# WHAT TO PRODUCE:
Start to finish, return the listing exactly as written.

________________

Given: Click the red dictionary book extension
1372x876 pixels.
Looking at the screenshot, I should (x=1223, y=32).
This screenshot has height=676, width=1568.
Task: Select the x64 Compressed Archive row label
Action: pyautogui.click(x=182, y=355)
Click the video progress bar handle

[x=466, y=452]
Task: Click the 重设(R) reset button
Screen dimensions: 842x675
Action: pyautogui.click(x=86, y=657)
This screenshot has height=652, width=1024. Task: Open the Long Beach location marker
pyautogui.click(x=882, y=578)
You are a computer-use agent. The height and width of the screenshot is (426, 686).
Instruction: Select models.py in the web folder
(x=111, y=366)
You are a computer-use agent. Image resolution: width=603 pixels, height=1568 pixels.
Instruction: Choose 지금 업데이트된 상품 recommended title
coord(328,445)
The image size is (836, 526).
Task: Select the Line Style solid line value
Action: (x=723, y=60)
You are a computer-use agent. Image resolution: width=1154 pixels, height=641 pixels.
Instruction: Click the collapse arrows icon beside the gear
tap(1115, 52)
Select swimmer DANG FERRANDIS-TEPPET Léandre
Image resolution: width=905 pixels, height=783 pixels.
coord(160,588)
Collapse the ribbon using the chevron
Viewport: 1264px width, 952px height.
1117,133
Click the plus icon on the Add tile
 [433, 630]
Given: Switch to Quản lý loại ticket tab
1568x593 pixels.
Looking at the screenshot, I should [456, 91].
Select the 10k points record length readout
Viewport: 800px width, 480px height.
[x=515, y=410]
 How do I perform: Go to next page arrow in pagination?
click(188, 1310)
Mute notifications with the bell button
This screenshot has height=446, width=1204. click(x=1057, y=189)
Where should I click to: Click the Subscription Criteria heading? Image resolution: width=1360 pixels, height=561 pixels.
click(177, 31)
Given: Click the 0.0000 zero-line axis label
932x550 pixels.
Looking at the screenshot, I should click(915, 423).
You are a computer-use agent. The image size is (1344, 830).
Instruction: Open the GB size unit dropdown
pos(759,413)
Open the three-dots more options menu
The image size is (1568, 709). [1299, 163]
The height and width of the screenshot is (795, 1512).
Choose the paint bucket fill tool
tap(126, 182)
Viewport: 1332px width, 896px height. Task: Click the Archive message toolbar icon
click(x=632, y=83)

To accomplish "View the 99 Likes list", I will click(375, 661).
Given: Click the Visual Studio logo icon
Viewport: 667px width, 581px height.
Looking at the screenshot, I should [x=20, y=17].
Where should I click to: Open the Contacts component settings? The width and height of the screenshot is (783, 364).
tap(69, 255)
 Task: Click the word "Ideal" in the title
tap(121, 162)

________________

# TASK RESULT:
Given: Click the red dictionary book extension
1372x876 pixels.
Looking at the screenshot, I should (x=1223, y=32).
This screenshot has height=676, width=1568.
Task: Select the x64 Compressed Archive row label
Action: pyautogui.click(x=182, y=355)
Click the video progress bar handle

[x=466, y=452]
Task: Click the 重设(R) reset button
Screen dimensions: 842x675
Action: pyautogui.click(x=86, y=657)
This screenshot has height=652, width=1024. Task: Open the Long Beach location marker
pyautogui.click(x=882, y=578)
You are a computer-use agent. The height and width of the screenshot is (426, 686).
Instruction: Select models.py in the web folder
(x=111, y=366)
You are a computer-use agent. Image resolution: width=603 pixels, height=1568 pixels.
Instruction: Choose 지금 업데이트된 상품 recommended title
coord(328,445)
The image size is (836, 526).
Task: Select the Line Style solid line value
Action: (x=723, y=60)
You are a computer-use agent. Image resolution: width=1154 pixels, height=641 pixels.
Instruction: Click the collapse arrows icon beside the gear
tap(1115, 52)
Select swimmer DANG FERRANDIS-TEPPET Léandre
Image resolution: width=905 pixels, height=783 pixels.
coord(160,588)
Collapse the ribbon using the chevron
Viewport: 1264px width, 952px height.
1117,133
Click the plus icon on the Add tile
 [433, 630]
Given: Switch to Quản lý loại ticket tab
1568x593 pixels.
Looking at the screenshot, I should [456, 91].
Select the 10k points record length readout
Viewport: 800px width, 480px height.
[x=515, y=410]
 How do I perform: Go to next page arrow in pagination?
click(188, 1310)
Mute notifications with the bell button
This screenshot has height=446, width=1204. click(x=1057, y=189)
Where should I click to: Click the Subscription Criteria heading? Image resolution: width=1360 pixels, height=561 pixels.
click(177, 31)
Given: Click the 0.0000 zero-line axis label
932x550 pixels.
Looking at the screenshot, I should click(915, 423).
You are a computer-use agent. The image size is (1344, 830).
Instruction: Open the GB size unit dropdown
pos(759,413)
Open the three-dots more options menu
The image size is (1568, 709). [1299, 163]
The height and width of the screenshot is (795, 1512).
Choose the paint bucket fill tool
tap(126, 182)
Viewport: 1332px width, 896px height. Task: Click the Archive message toolbar icon
click(x=632, y=83)

To accomplish "View the 99 Likes list", I will click(375, 661).
Given: Click the Visual Studio logo icon
Viewport: 667px width, 581px height.
Looking at the screenshot, I should [x=20, y=17].
Where should I click to: Open the Contacts component settings? The width and height of the screenshot is (783, 364).
tap(69, 255)
 Task: Click the word "Ideal" in the title
tap(121, 162)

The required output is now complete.